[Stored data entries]

——————

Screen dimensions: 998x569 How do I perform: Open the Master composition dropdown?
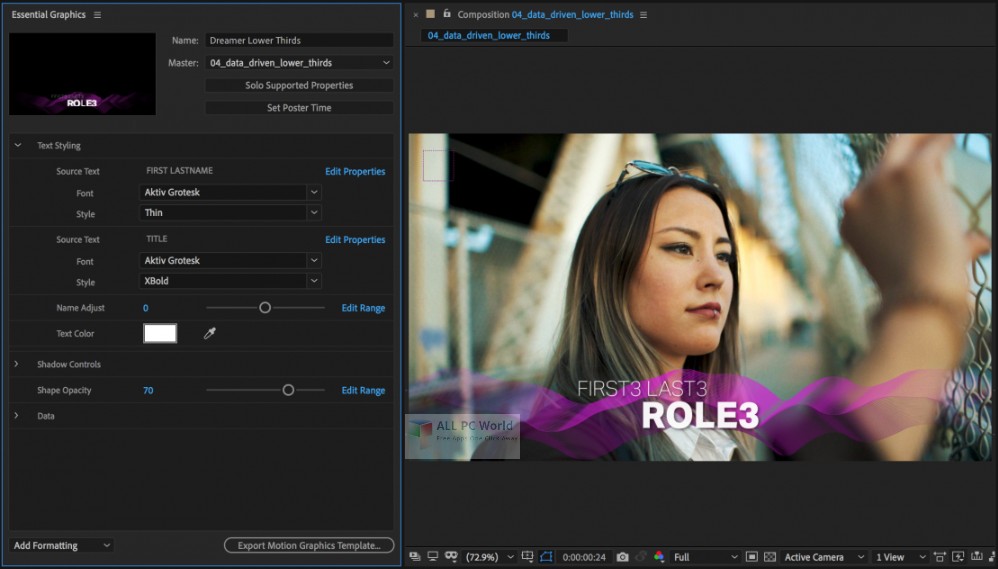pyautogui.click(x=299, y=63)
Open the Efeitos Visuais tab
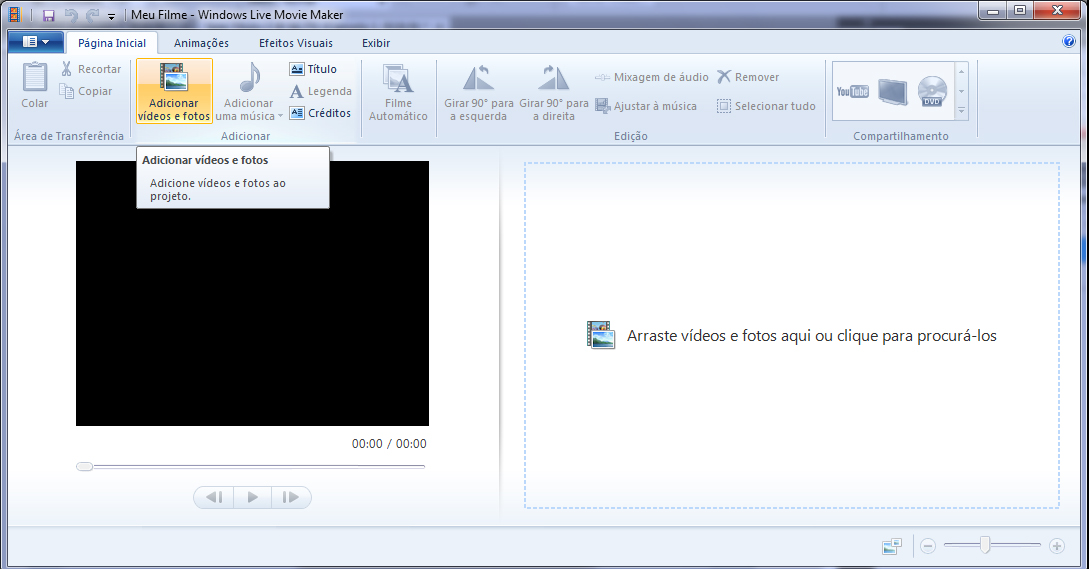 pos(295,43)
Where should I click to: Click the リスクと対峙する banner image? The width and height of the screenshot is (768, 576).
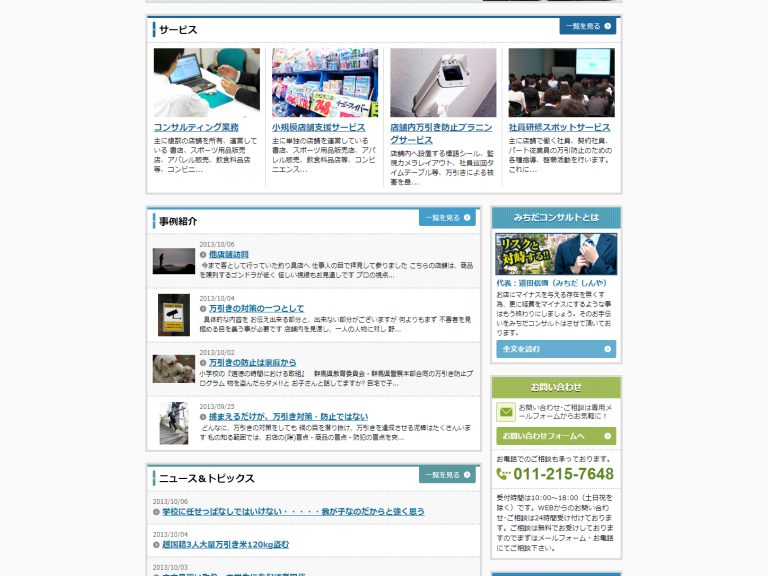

——————

## [Work item]
Each record above must be retyped exactly. Omit the pictures.

## [Solution for this problem]
Screen dimensions: 998x569 How do I perform: Open the Master composition dropdown?
pyautogui.click(x=299, y=63)
Open the Efeitos Visuais tab
 pos(295,43)
Where should I click to: Click the リスクと対峙する banner image? The width and height of the screenshot is (768, 576).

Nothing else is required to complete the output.